= Requirements =
1. In the forum thread on the best melodist, which instrument does hpowders say plays the solo at the beginning of movement two of Tchaikovsky's Symphony No. 5?
2. According to the forum thread on the best melodist, why does Richannes Wrahms name Ravel? Answer in one to three sentences.
3. List every Tchaikovsky melody that hpowders recommends in the forum thread on the best melodist.

I would vote for Tchaikovsky as Best Melodist but I find the given example cheesy. I prefer virtually every other melody he has written. Just as a random example, the main melody of the slow movement of his second piano concerto.

This is personal taste, of course. No flames, please.


----------



## hpowders

Yes. For me also. Tchaikovsky was the best melodist. Listen to the great oboe melody at the beginning of movement two, Symphony No. 4. Also, the andante cantabile movement from String Quartet No. 1. Also the French Horn solo at the beginning of movement two, Symphony No. 5.
Also the solo violin melody from movement two of the Violin Concerto.


----------



## Albert7

Schoenberg and Webern and Berg were all wonderful melodists. Webern especially got to the point rather quickly.


----------



## Woodduck

The greatest melodies are the ones which, once we know them, we can't imagine having never existed. They seem to have been discovered rather than composed.

Mozart, Schubert, and Tchaikovsky were amazing at discovering such inevitable and indispensable melodies.


----------



## MoonlightSonata

Schubert, Mozart, Bach, and Tchaikovsky come to mind.


----------



## Richannes Wrahms

Ravel, up to date no one has manage to surpass him on the matter of elaborated yet naturally flowing and memorable melodies. Other melodists of the time and after tend to underperform in one of those parameters.


----------



## Cesare Impalatore

Pergolesi, Vivaldi, Mozart, Beethoven, Schubert, Rossini, Chopin, Tchaikovsky, Verdi and Bizet come to mind first when it comes to the pure power of melody.

= Data provided =
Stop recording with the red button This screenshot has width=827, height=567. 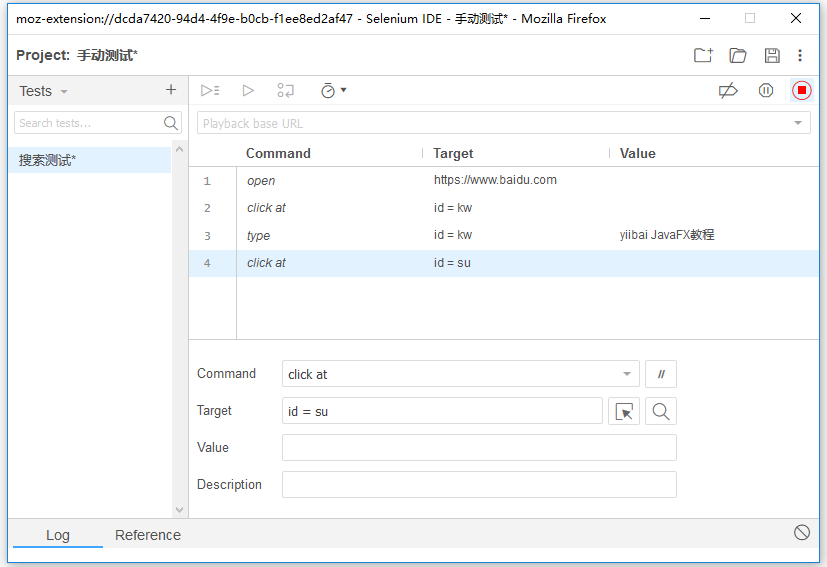[802, 90]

= Answer set =
1. The French horn.

2. Richannes Wrahms says that no one has yet surpassed Ravel in writing melodies that are elaborated yet naturally flowing and memorable. Other melodists of his time and after tend to underperform in one of those qualities.

3.
- The oboe melody at the beginning of movement two of Symphony No. 4
- The andante cantabile movement from String Quartet No. 1
- The French horn solo at the beginning of movement two of Symphony No. 5
- The solo violin melody from movement two of the Violin Concerto